__WHAT THE EXERCISE ASKS__:
Output as a JSON list of strings, one string per line, skipping blank lines, everything from the line containing "You are a computer-use" up to and including the line containing "pyautogui.click(x=701, y=490)".

__AVAILABLE RECORDS__:

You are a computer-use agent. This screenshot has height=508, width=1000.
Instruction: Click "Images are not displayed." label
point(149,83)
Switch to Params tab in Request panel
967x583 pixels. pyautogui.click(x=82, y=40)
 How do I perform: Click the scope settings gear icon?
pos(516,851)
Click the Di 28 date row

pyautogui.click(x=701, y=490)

==

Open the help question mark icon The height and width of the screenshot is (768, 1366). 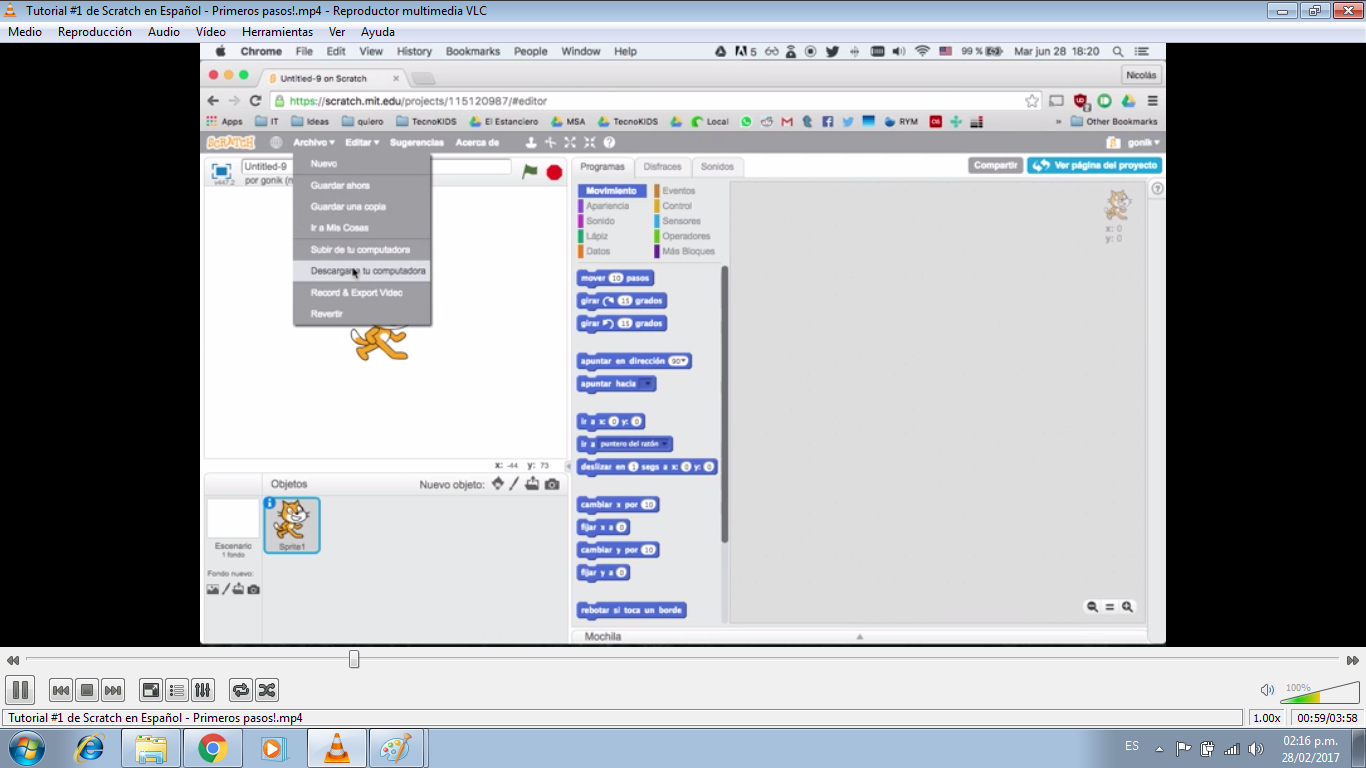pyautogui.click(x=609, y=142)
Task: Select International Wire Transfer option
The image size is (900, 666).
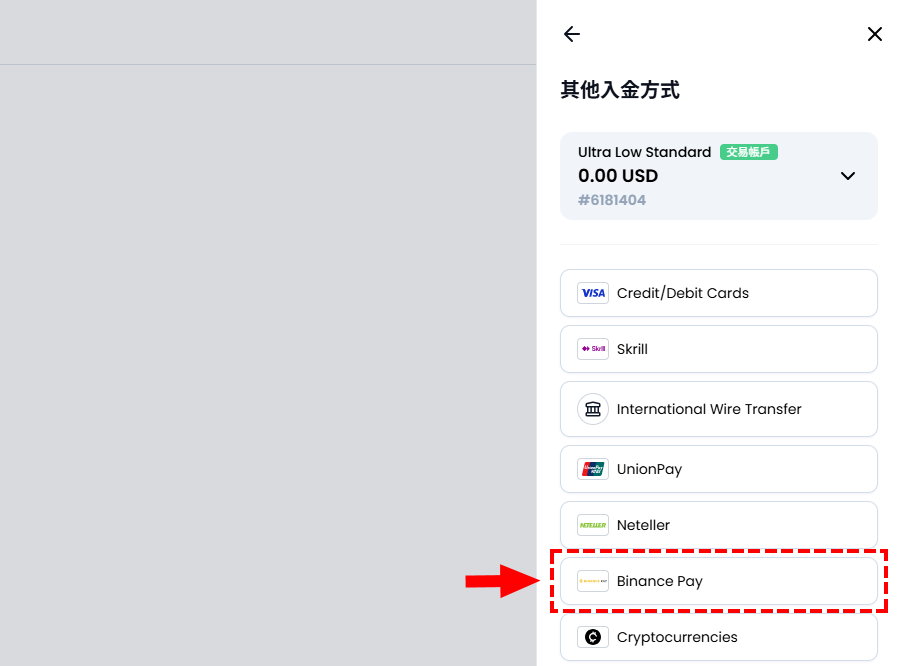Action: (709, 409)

__TASK OUTPUT__:
[
  "You are a computer-use agent. This screenshot has height=508, width=1000.",
  "Instruction: Click \"Images are not displayed.\" label",
  "point(149,83)",
  "Switch to Params tab in Request panel",
  "967x583 pixels. pyautogui.click(x=82, y=40)",
  " How do I perform: Click the scope settings gear icon?",
  "pos(516,851)",
  "Click the Di 28 date row",
  "pyautogui.click(x=701, y=490)"
]